Уроки маэстро Барберини расправили ее голос. В нем зазвучало истинное бельканто. Зрители иногда крестились, когда в одной партии она позволяла себе низкие бархатные лиловато-черные звуки меццо-сопрано, а потом голос поднимался до звенящей сияющей колоратуры, точно рассыпались по сцене серебряные монетки.
Вершиной ее исполнения стала партия Нины. Граф давно желал услышать в этой роли Парашу, но все не отваживался подступиться к сложной, причудливой опере Паизиелло.
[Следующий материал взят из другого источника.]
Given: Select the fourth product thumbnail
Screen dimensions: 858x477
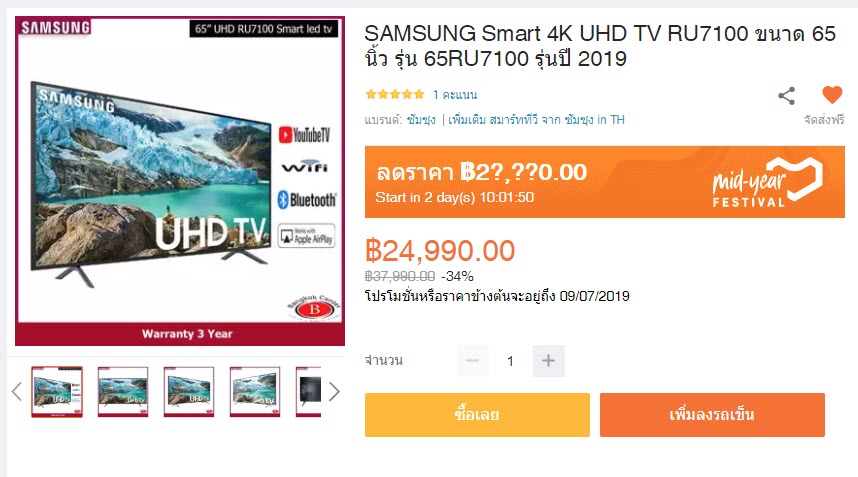Looking at the screenshot, I should click(x=255, y=392).
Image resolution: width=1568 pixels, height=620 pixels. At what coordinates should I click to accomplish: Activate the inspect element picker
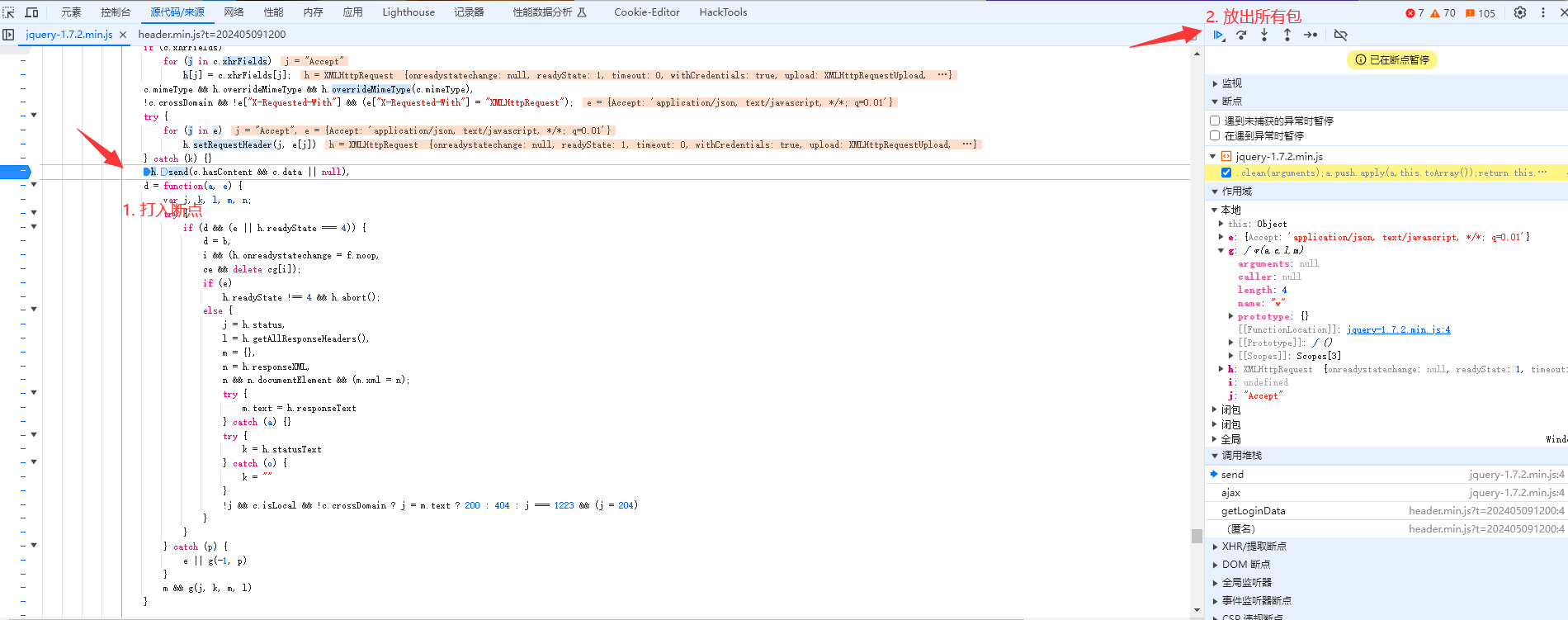point(9,12)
И, только увидев, как скучающе шевельнулись брови Параши, когда она слушала великосветских дилетанток, он решился на эту постановку.
Вместе с Парашей он переписывал роль, стараясь исправить корявый перевод Вроблевского. Книжные обороты речи переделывались на разговорный, московский язык, с откровенным «аканьем», сочными согласными и мягкими окончаниями слов.
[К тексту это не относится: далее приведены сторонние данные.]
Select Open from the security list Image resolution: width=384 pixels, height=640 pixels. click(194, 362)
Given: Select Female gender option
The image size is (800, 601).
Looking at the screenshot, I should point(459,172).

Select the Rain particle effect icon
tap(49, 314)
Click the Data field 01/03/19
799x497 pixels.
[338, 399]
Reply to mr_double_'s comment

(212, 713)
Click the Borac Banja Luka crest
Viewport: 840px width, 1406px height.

Жемчугова волшебно менялась на сцене, играя по нескольку ролей в одном спектакле, но такой сложной партии у нее не было. И Мария Синявская просиживала с ней часами, помогая искать самые точные и верные интонации, непринужденные естественные движения, чтобы передать страдания женщины, не мыслящей жизни без настоящей любви.
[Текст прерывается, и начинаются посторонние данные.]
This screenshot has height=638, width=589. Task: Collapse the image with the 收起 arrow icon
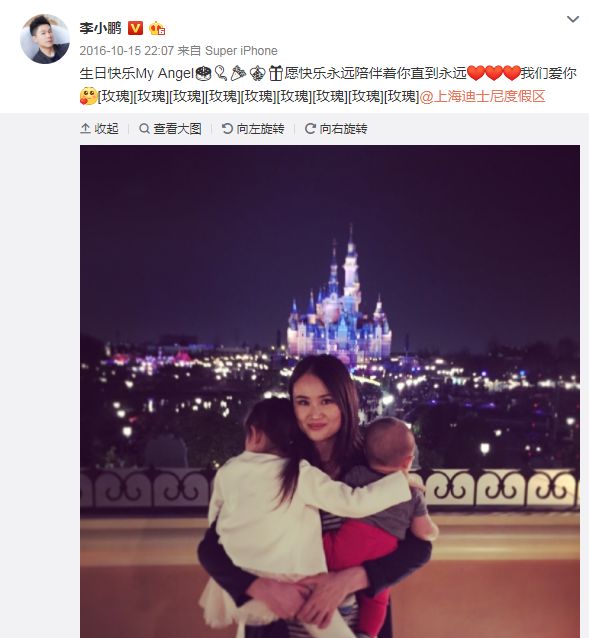(85, 129)
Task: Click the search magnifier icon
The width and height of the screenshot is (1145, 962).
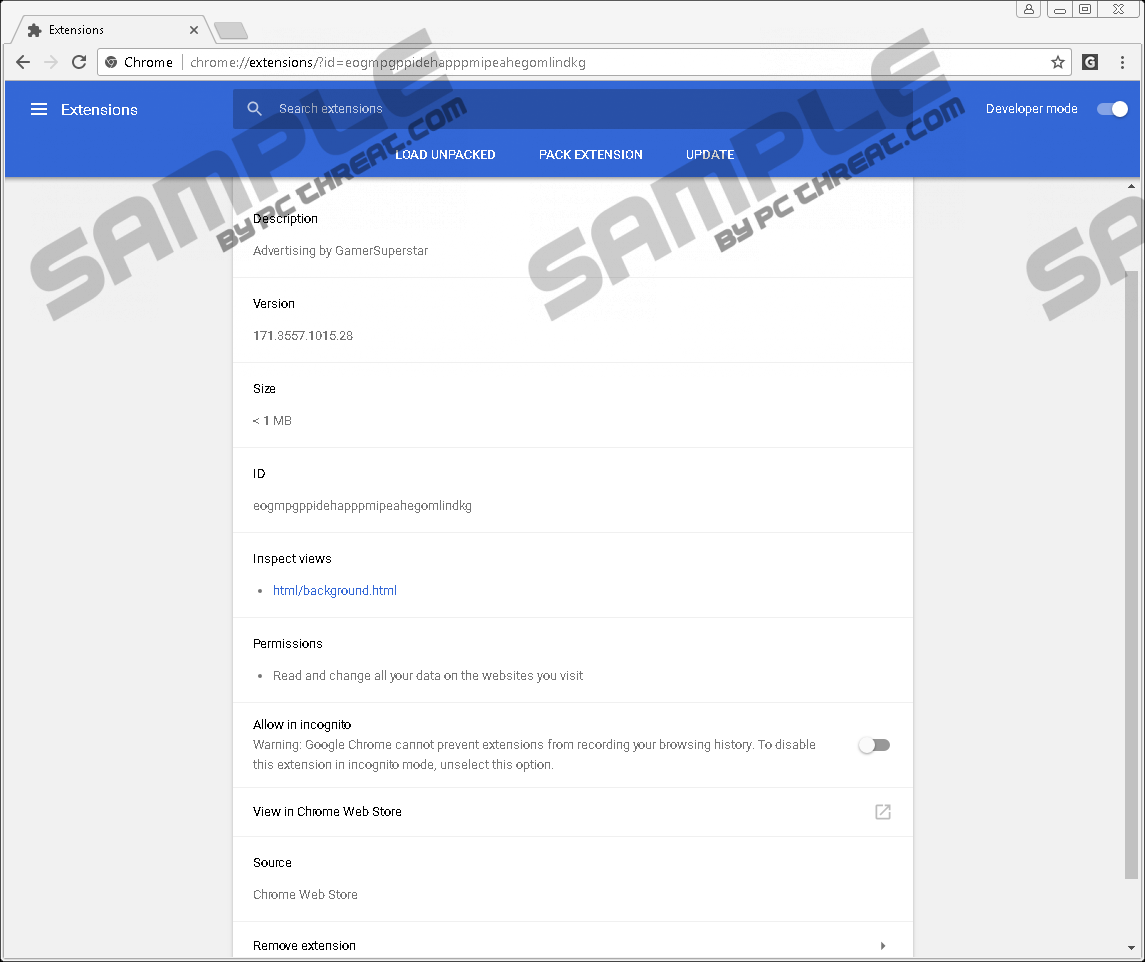Action: coord(255,109)
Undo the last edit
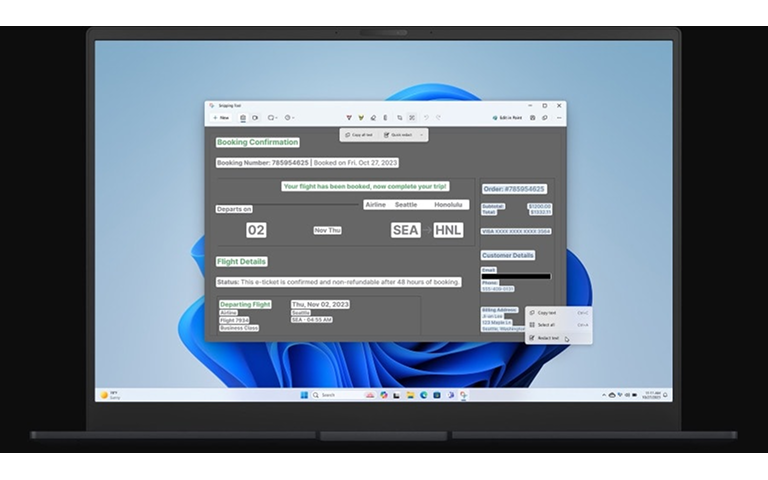 pyautogui.click(x=426, y=118)
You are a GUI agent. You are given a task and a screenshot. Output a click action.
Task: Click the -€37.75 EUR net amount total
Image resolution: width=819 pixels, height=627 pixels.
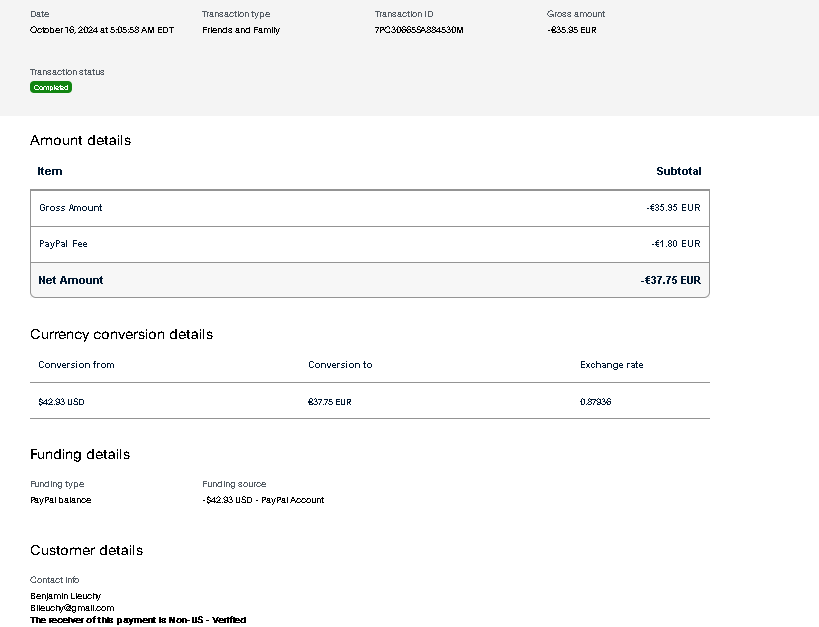[x=670, y=281]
Узнав о гибели возлюбленного, Нина-Параша сходила с ума и, неуверенно ступая, шла по сцене, ничего не видя вокруг, кроме цветов в своих руках. Нина не верила, что он умер, что она осталась одна в холодном, бессмысленном и пустом мире. Ее глаза блестели, обжигая, брови страдальчески сдвигались. Шепот ее был слышен в каждом уголке зала, точно звучал не голос, а само дыхание:
— Он придет к вечеру… Он так обещал мне… Где может ему быть лучше, как не с той, которую он так любит и которой так нежно любим…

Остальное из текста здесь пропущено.